To say that chile peppers are a huge deal in New Mexico is a huge understatement — the spicy Capsicum is the subject of magazines, festivals and even have their own institute at New Mexico State University. But, reports NPR’s Mónica Ortiz Uribe, something’s threatening the Land of Enchantment’s signature spicy vegetable: salty groundwater that’s being made even worse by drought.
Oribe reports that New Mexico’s chile crop has been declining due to rising salt in the state’s aquifers. Since the Rio Grande River has been low on water, writes Oribe, farmers have turned to underground aquifers to irrigate their crops.
“But while groundwater can be a blessing, it’s also a curse,” she notes — New Mexico’s shallow aquifers concentrate and intensify geologic concentrations of salt, making groundwater four times as salty over the last four years. This in turn weakens the roots of chile peppers and other crops, leading to dwindling harvests.
One solution would be to get more water from the Rio Grande, but The New York Times’ Michael Wines reports that the once-mighty river is “now a trickle under siege,” suffering under the drought that has gripped much of the West. The river has something else in common with its Western neighbors: it’s highly dependent on snowmelt to supply its water. Albert Rango writes in the New Mexico Journal of Science that snowmelt supplies between 50 and 70 percent of the river’s flow.
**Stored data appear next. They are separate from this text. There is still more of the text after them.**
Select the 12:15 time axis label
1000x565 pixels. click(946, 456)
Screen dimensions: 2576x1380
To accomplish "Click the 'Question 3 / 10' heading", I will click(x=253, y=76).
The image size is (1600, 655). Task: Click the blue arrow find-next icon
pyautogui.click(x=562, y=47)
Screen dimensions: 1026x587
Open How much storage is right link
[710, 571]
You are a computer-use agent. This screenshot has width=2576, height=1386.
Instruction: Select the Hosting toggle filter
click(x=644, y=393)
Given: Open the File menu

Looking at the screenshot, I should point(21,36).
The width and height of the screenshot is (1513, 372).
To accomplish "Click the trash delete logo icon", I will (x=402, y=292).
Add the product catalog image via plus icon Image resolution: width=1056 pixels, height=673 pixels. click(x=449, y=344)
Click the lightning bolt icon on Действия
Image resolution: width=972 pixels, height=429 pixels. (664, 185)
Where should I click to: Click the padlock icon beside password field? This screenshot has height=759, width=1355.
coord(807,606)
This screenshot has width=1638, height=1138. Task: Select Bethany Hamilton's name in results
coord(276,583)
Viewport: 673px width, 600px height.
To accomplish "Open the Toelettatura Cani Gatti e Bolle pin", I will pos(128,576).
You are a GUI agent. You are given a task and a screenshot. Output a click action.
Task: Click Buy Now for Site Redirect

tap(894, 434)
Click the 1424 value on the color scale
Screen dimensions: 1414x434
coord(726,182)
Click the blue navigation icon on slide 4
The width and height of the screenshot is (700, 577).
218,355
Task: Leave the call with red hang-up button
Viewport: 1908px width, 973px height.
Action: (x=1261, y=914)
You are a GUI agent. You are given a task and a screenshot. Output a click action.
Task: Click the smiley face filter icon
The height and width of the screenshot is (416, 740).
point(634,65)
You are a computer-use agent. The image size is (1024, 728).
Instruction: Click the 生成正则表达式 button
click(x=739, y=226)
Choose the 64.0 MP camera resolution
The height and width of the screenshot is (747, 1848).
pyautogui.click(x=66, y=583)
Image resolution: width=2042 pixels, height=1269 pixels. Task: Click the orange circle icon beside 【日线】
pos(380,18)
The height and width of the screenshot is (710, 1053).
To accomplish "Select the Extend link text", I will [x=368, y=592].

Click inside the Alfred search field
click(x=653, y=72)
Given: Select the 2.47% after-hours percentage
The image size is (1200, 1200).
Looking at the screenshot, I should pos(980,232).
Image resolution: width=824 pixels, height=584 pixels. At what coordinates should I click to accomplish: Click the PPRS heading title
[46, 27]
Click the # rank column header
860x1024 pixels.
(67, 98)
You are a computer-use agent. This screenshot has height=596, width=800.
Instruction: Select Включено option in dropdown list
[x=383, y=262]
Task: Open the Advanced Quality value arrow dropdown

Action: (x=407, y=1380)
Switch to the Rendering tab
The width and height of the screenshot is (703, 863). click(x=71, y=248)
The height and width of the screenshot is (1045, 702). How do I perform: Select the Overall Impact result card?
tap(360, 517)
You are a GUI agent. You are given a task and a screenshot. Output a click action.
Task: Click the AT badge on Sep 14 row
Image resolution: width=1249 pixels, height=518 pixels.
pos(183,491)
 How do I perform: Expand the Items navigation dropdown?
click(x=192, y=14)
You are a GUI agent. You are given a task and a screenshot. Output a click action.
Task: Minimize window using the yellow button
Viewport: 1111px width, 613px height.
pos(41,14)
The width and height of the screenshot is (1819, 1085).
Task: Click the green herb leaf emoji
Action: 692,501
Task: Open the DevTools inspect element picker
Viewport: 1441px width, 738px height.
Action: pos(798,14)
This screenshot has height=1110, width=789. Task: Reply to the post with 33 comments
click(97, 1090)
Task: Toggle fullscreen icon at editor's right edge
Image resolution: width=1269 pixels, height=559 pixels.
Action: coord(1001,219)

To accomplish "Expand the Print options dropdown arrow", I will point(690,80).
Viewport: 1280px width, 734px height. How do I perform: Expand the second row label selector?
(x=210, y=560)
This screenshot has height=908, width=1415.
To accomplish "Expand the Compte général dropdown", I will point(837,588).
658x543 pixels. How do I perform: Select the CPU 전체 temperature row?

For now, the Rio Grande and New Mexico are caught in a vicious cycle: higher temperatures lead to less snow, which leads to higher salt levels in the fields. And though Oribe notes that farmers are trying alternative methods, like drip irrigation that can protect roots from salty water, it’s not clear that Western droughts — or New Mexico’s falling chile production — will get better any time soon.